> [EXERCISE GOAL]
Please count the lines in the records below that contain the string "Rental" and give only that number.

────

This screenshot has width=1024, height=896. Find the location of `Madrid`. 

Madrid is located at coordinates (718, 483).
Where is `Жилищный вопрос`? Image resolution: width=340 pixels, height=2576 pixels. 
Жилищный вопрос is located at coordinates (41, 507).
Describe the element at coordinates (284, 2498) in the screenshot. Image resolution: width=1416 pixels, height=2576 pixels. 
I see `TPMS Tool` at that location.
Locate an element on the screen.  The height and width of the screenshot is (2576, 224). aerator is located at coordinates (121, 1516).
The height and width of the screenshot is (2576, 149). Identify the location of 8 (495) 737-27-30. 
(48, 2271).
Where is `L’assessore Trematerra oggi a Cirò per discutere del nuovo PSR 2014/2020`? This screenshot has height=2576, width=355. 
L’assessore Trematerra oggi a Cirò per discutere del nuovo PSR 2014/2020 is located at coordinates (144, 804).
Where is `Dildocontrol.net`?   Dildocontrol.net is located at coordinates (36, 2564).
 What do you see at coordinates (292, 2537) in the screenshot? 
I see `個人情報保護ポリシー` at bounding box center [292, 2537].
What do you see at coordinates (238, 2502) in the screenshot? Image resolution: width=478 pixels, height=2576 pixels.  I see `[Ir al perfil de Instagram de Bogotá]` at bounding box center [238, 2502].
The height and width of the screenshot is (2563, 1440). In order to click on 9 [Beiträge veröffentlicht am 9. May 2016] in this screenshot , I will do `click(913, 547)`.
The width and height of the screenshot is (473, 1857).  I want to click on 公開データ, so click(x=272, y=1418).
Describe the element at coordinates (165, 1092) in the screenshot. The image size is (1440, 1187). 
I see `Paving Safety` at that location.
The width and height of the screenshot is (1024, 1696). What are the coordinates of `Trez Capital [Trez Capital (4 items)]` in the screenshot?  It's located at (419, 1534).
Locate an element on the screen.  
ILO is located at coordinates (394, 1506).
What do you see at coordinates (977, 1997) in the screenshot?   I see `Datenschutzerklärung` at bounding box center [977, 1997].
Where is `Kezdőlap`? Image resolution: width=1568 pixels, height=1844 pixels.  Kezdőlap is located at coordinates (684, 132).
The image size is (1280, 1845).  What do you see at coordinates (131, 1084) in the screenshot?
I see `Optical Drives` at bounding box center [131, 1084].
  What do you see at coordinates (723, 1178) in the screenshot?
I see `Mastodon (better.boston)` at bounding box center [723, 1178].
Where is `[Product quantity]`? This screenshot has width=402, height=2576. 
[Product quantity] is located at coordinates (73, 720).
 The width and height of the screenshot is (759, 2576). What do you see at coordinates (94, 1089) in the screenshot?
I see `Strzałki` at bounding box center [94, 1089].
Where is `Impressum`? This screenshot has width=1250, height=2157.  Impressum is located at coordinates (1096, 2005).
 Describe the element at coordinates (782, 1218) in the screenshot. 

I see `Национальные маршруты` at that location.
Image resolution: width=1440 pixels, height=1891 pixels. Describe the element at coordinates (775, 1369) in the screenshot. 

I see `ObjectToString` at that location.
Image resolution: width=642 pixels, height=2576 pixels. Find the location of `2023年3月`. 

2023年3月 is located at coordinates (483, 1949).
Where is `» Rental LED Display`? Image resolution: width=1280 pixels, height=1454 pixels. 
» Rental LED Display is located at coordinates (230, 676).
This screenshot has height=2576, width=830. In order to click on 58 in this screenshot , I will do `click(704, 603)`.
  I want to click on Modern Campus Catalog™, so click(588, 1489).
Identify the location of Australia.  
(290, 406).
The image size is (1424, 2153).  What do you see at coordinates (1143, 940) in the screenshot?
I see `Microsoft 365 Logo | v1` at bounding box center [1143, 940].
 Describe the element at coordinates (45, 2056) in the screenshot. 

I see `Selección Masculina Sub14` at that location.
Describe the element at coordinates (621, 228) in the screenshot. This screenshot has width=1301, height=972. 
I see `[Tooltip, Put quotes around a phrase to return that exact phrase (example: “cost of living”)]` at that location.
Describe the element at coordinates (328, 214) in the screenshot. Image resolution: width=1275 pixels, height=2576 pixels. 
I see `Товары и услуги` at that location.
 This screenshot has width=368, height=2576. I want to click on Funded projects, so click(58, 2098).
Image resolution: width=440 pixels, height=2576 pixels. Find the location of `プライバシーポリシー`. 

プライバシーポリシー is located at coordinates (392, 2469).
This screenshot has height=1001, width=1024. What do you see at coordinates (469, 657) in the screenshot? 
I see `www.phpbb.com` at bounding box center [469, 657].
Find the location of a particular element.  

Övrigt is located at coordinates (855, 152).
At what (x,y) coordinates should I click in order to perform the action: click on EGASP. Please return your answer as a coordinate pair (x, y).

────

> [RESULT FOR THIS EXERCISE]
2